Here's a detailed comparison of various copy methods tested on RHEL/CentOS 6.6 x64 systems:

# Original file inspection
ls -lhs srcFile
16G -rw-r--r-- 1 qemu qemu 201G Feb  4 11:50 srcFile
cp --sparse=always srcFile dstFile

Results: 200GB max/26GB actual (10GB bloat), Time: 1:02

dd if=srcFile of=dstFile iflag=direct oflag=direct bs=4M conv=sparse

Results: 200GB max/21GB actual (5GB bloat), Time: 2:02

rsync --ignore-existing -aS srcFile dstFile

Results: 200GB max/26GB actual (10GB bloat), Time: 24:49

virt-sparsify srcFile dstFile

Results: 200GB max/16GB actual (0 bloat), Time: 17:37

Testing different block sizes reveals interesting performance characteristics:

4K:   5:54.64, 56%, 7.3GB
8K:   3:43.25, 58%, 7.3GB
16K:  2:23.20, 59%, 7.3GB
32K:  1:49.25, 62%, 7.3GB
64K:  1:33.62, 64%, 7.3GB
128K: 1:40.83, 55%, 7.4GB
256K: 1:22.73, 64%, 7.5GB
512K: 1:44.84, 74%, 7.6GB
1M:   1:16.59, 70%, 7.9GB
2M:   1:21.58, 66%, 8.4GB
4M:   1:17.52, 69%, 9.5GB
8M:   1:10.92, 76%, 12GB
16M:  1:17.09, 78%, 16GB
32M:  2:54.10, 90%, 22GB

For raw speed: Use cp with --sparse=always when time is critical and some bloat is acceptable.

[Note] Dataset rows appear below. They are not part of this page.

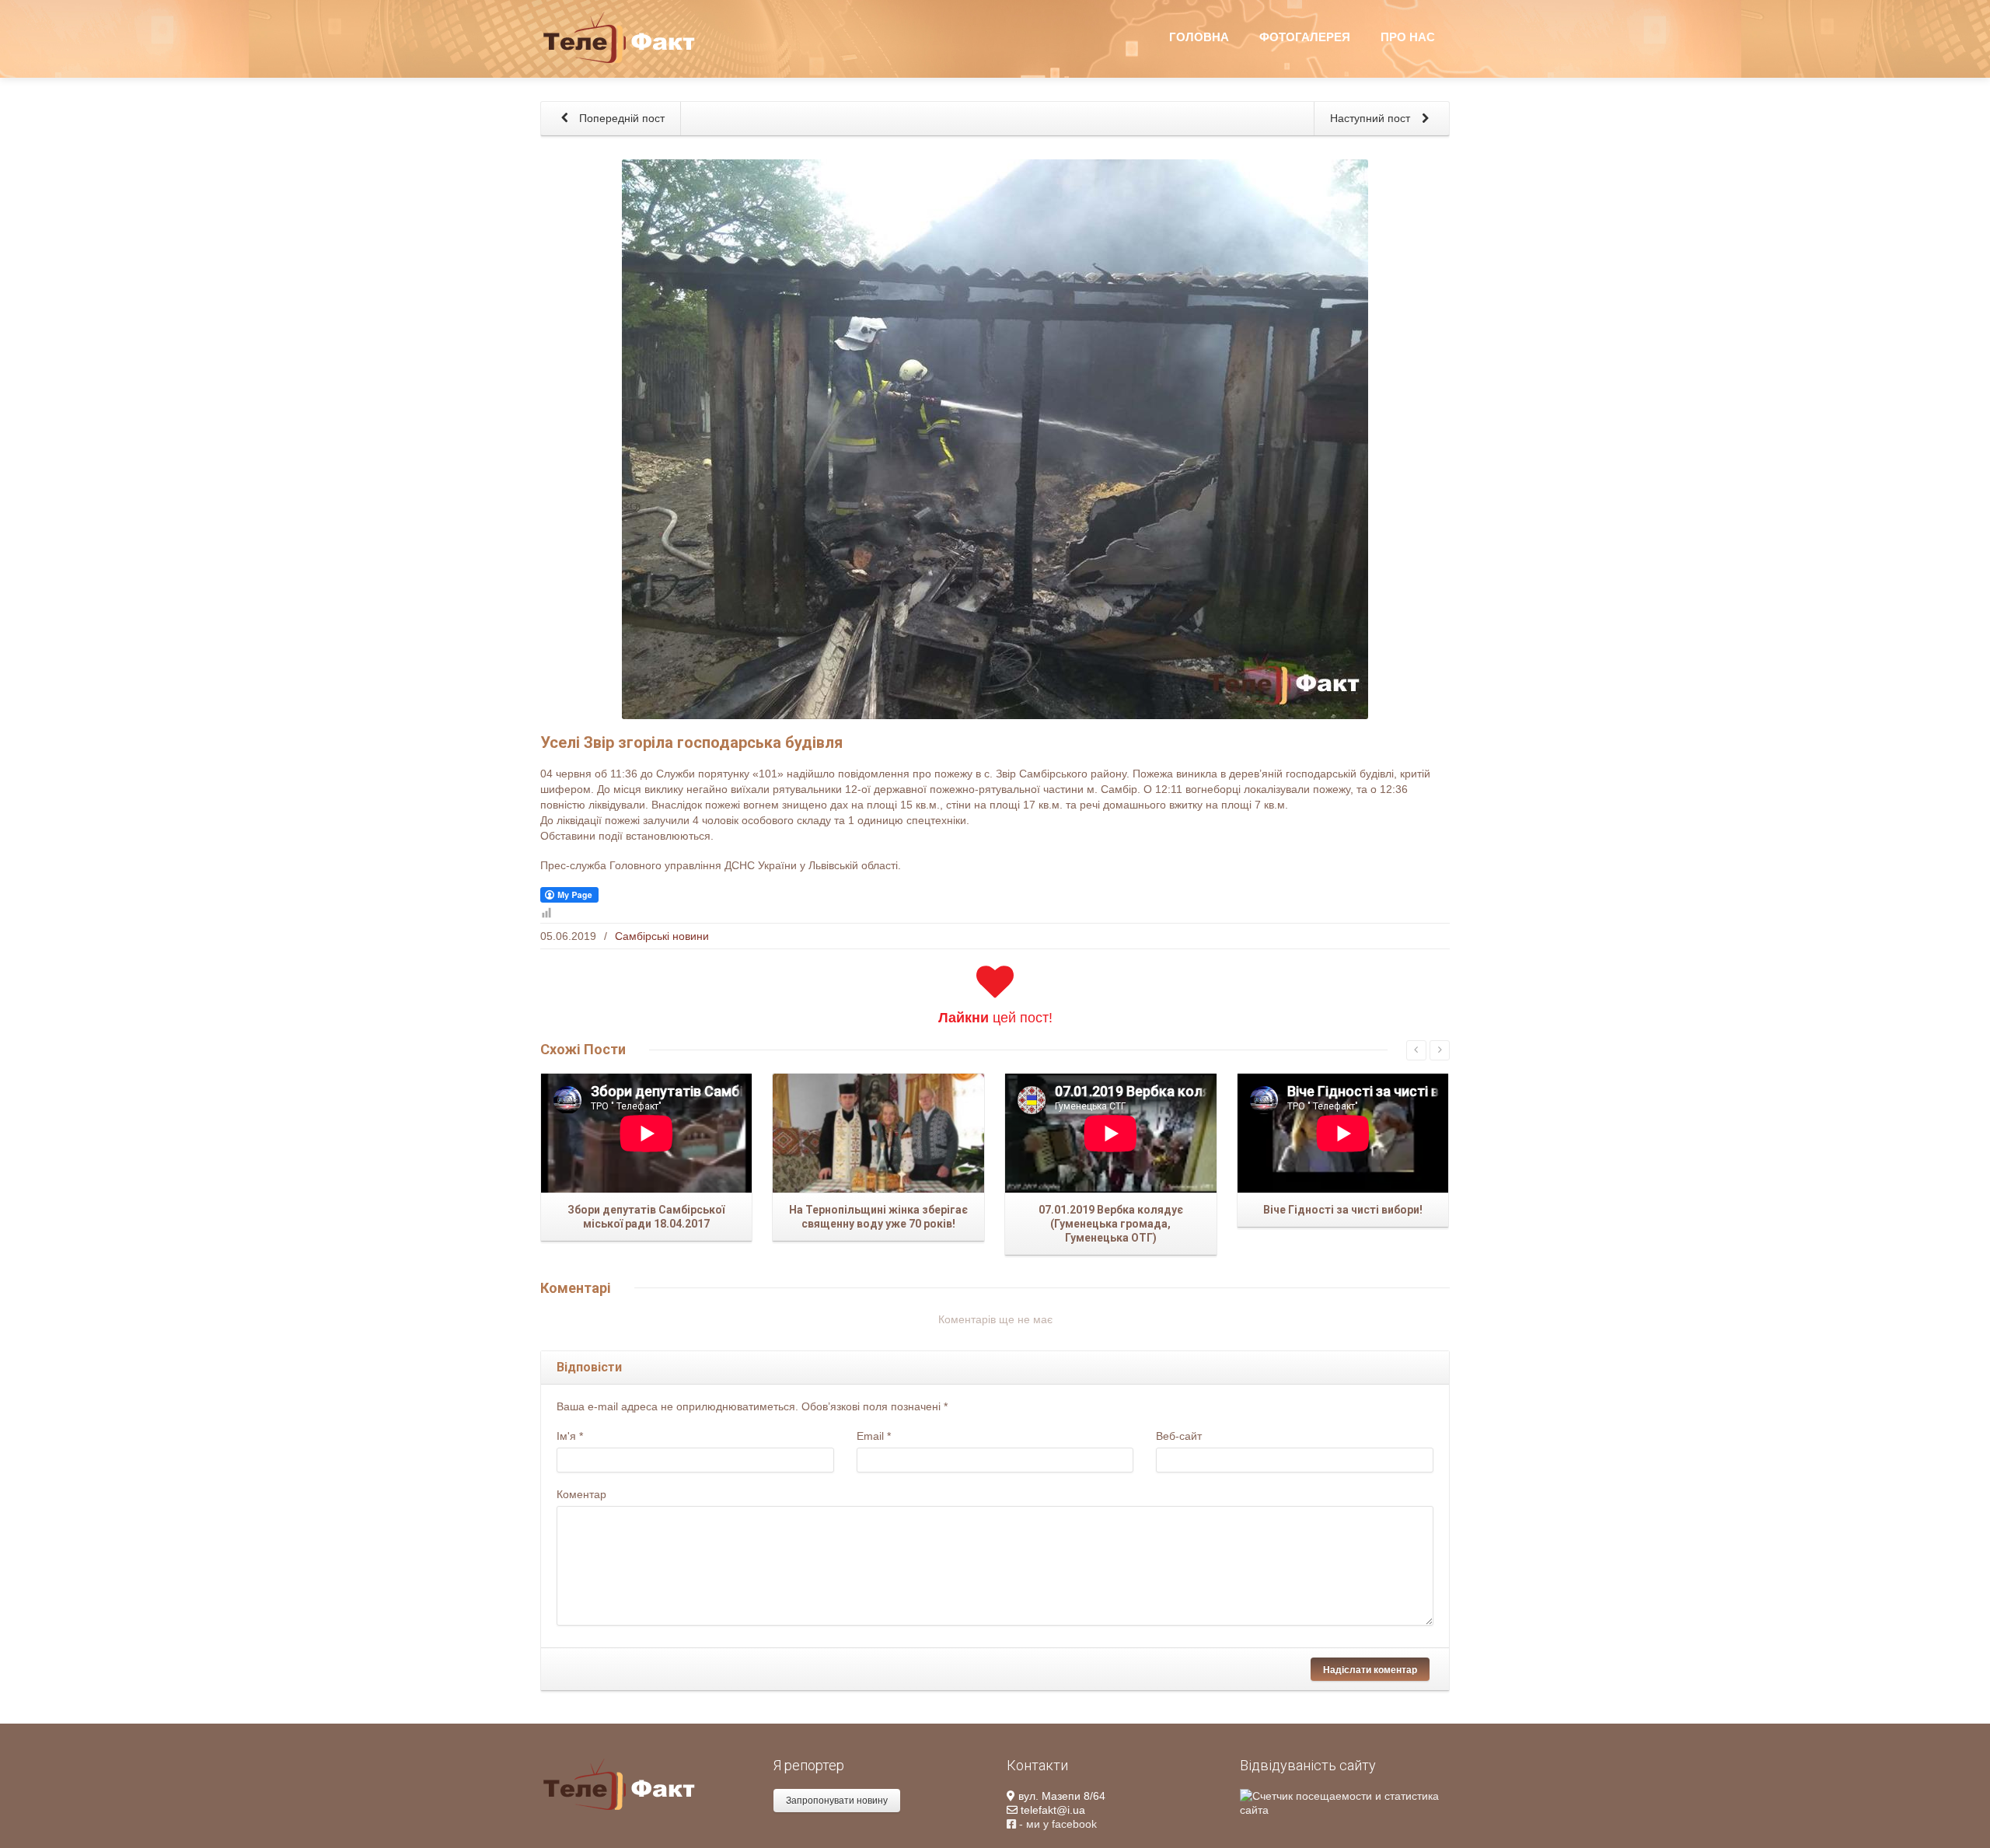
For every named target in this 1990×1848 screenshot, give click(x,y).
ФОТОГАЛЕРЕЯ (1304, 37)
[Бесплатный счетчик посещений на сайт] (1345, 1802)
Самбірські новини (662, 936)
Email (874, 1436)
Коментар (581, 1494)
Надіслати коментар (1370, 1669)
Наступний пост (1371, 118)
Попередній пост (620, 118)
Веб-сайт (1179, 1436)
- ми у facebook (1056, 1824)
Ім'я (570, 1436)
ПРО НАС (1408, 37)
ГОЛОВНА (1199, 37)
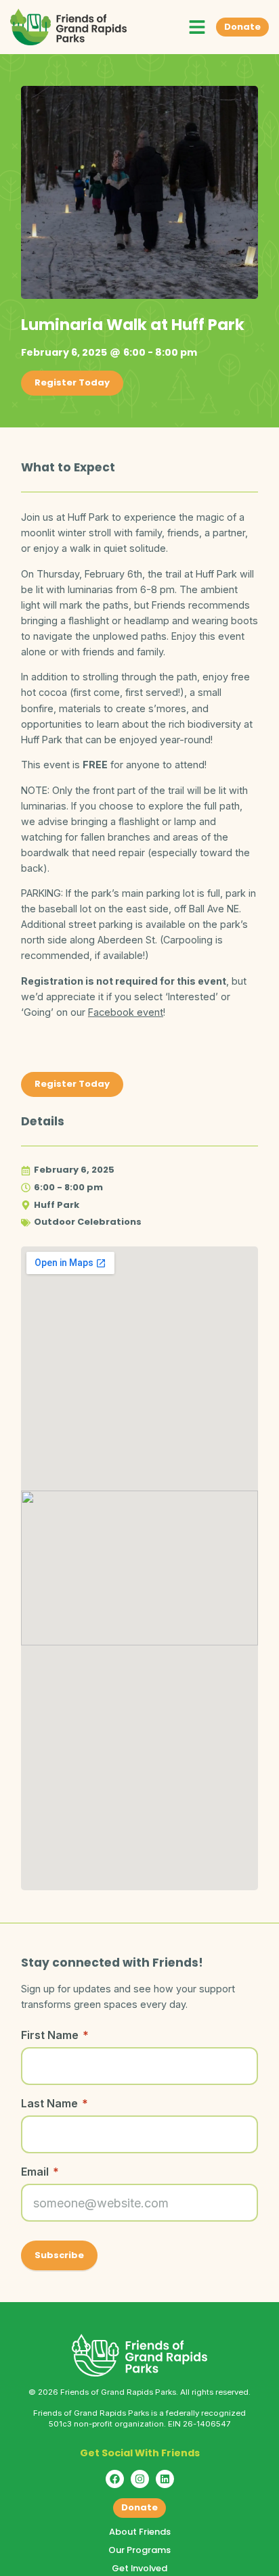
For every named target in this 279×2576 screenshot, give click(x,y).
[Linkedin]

For balanced performance: dd with bs=4M offers good speed with moderate bloat.

For perfect sparse copies: virt-sparsify is the only method that preserves the exact original sparse structure.

For network transfers: rsync provides reliable copying over networks despite being slower.

For critical operations, consider a two-phase approach:

# Phase 1: Fast initial copy
cp --sparse=always srcFile dstFile.tmp

# Phase 2: Optimize sparse structure
virt-sparsify dstFile.tmp dstFile
rm dstFile.tmp

When working with virtual machine images like QCOW2 files, we often encounter sparse files - files that appear large but actually consume less physical storage. The challenge comes when copying these files while maintaining their sparse nature efficiently. Here's what I've discovered through extensive testing on RHEL/CentOS 6.6 systems.

I tested several common copy methods on a 200GB QCOW2 image (16GB allocated) to evaluate both speed and storage efficiency:

# Original file stats
ls -lhs srcFile 
16G -rw-r--r-- 1 qemu qemu 201G Feb  4 11:50 srcFile

1. cp Command - Fastest Performance

cp --sparse=always srcFile dstFile
# Results:
# - Copied as 200GB max/26GB actual
# - 10GB bloat
# - Time: 1:02 (mm:ss)

2. dd Command - Best Balance

dd if=srcFile of=dstFile iflag=direct oflag=direct bs=4M conv=sparse
# Results:
# - Copied as 200GB max/21GB actual  
# - 5GB bloat
# - Time: 2:02 (mm:ss)

3. virt-sparsify - Perfect Size Preservation

virt-sparsify srcFile dstFile
# Results:
# - Perfect 200GB max/16GB actual copy
# - 0 bloat
# - Time: 17:37 (mm:ss)

Through testing different block sizes with dd, I found significant variations in both performance and storage efficiency. The optimal block size appears to be between 64K-1M for most cases:

# Block size tests on 7.3GB sparse/200GB file:
64K:  1:33.62, 64%, 7.3GB
1M:   1:16.59, 70%, 7.9GB
4M:   1:17.52, 69%, 9.5GB
16M:  1:17.09, 78%, 16GB

Based on these results, here's my suggested approach for different scenarios:

# For fastest copy with moderate bloat:
cp --sparse=always srcFile dstFile

# For best balance between speed and size:
dd if=srcFile of=dstFile bs=1M conv=sparse iflag=direct oflag=direct

# For perfect sparse preservation:
virt-sparsify srcFile dstFile

When using dd, I recommend starting with bs=1M as it provides good performance with reasonable storage overhead. The direct I/O flags (iflag=direct,oflag=direct) help maintain consistent performance by bypassing cache.

For automated systems where storage efficiency is critical, virt-sparsify is the clear winner despite its longer runtime, as it perfectly maintains the sparse structure of the original file.